EXERCISE DIRECTIONS
Please return all lines from the records below that include the string "target".

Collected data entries
__________
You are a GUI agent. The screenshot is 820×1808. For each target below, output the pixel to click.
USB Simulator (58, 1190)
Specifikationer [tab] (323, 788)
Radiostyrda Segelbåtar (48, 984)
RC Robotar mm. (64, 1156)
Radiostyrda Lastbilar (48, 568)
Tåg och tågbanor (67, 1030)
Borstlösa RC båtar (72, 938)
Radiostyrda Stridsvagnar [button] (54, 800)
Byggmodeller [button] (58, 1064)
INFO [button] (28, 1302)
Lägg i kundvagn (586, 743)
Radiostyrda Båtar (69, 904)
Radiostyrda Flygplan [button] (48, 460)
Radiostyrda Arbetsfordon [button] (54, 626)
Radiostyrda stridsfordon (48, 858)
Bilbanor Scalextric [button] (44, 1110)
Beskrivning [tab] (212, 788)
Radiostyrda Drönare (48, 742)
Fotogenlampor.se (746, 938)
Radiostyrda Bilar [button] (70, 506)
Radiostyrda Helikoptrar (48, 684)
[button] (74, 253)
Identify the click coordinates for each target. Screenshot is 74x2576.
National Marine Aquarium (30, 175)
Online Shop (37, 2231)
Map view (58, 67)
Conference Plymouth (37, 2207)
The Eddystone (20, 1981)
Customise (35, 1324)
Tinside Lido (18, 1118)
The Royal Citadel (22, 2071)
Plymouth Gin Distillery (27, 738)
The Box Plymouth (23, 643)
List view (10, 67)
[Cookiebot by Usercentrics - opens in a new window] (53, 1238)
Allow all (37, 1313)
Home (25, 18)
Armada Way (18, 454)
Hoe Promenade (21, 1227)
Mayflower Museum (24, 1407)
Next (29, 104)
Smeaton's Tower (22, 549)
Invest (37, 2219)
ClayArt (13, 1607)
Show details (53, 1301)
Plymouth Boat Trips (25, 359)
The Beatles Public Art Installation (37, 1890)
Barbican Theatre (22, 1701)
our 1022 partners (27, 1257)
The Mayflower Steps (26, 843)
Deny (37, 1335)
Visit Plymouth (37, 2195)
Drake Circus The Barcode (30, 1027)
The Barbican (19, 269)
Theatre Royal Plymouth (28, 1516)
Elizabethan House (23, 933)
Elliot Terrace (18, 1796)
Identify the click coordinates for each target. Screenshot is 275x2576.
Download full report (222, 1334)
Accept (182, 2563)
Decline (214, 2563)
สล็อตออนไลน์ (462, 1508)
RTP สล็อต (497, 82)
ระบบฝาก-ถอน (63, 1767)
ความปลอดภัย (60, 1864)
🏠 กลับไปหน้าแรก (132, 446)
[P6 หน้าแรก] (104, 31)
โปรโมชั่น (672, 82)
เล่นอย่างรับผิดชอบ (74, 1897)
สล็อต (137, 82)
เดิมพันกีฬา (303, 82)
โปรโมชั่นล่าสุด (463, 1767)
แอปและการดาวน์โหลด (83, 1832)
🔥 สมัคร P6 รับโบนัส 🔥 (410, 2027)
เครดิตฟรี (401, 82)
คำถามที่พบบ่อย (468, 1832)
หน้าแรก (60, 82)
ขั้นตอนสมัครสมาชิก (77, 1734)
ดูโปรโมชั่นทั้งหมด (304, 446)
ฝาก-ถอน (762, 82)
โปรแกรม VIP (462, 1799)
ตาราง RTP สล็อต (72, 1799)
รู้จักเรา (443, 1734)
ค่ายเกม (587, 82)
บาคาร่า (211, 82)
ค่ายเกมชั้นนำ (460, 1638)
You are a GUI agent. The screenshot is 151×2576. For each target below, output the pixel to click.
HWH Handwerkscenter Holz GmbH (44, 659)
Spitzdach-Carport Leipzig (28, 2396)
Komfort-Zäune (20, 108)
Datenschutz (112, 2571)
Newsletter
__________
RESPONSE TO THIS EXERCISE
You are a GUI agent. The screenshot is 820×1808. For each target below, output the pixel to click.
Identify the click coordinates for each target. Screenshot is 74x2576.
Identify the click coordinates for each target. Screenshot is 275x2576.
You are a GUI agent. The screenshot is 151×2576. For each target below, output the pixel to click.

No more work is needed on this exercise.